Jimmy Lin and Boris Katz
MIT Artificial Intelligence Laboratory
Question answering systems have become increasingly popular because they deliver users short, succinct answers instead of overloading them with a large number of irrelevant documents. The vast amount of information readily available on the World Wide Web presents new opportunities and challenges for question answering. Question answering systems should benefit from the tremendous amount of useful knowledge, and at the same time, they must cope with large volumes of useless data.
Many characteristics of the World Wide Web distinguish Web-based question answering from question answering on closed corpora such as newspaper texts. The Web is vastly larger in size and boasts incredible "data redundancy," which is amenable to data mining approaches for answer extraction. Surprisingly, a data-driven approach utilizing statistical techniques can yield high levels of performance and nicely complement traditional linguistically-informed question answering technology.

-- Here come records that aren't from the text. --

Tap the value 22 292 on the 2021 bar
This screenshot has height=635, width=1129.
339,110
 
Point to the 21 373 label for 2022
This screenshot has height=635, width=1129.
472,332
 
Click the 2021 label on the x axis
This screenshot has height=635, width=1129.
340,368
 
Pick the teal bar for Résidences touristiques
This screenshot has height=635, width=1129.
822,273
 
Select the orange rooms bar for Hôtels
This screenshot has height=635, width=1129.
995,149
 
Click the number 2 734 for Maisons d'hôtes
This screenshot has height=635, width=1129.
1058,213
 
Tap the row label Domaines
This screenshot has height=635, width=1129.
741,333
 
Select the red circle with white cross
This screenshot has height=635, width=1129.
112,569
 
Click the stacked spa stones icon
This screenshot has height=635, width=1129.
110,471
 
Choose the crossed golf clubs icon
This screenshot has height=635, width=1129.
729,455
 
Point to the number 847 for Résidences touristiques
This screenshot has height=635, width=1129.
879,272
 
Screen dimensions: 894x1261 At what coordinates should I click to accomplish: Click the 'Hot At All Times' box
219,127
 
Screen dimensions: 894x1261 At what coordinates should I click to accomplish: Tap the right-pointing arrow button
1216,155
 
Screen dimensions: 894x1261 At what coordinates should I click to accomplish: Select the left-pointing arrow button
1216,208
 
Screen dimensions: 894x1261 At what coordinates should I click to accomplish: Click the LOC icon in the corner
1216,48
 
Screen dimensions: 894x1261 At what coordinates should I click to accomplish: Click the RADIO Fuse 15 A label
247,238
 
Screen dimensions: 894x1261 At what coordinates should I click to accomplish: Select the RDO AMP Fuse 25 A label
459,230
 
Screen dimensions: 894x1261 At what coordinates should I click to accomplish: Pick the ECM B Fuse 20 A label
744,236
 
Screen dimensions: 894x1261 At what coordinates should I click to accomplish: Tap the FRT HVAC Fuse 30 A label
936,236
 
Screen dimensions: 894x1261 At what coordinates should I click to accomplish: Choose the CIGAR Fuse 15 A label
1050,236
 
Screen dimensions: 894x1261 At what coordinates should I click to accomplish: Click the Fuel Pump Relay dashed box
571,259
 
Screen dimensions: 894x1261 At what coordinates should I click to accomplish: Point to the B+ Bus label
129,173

The Web also contains pockets of structured and semistructured knowledge that can serve as a valuable resource for question answering. By organizing these resources and annotating them with natural language, we can successfully incorporate Web knowledge sources into question answering systems.
This tutorial will survey recent Web-based question answering technology, focusing on two separate paradigms: knowledge mining using statistical tools and knowledge annotation using database concepts. Both approaches can employ a wide spectrum of techniques ranging in linguistic sophistication from simple "bag-of-words" treatments to full syntactic parsing.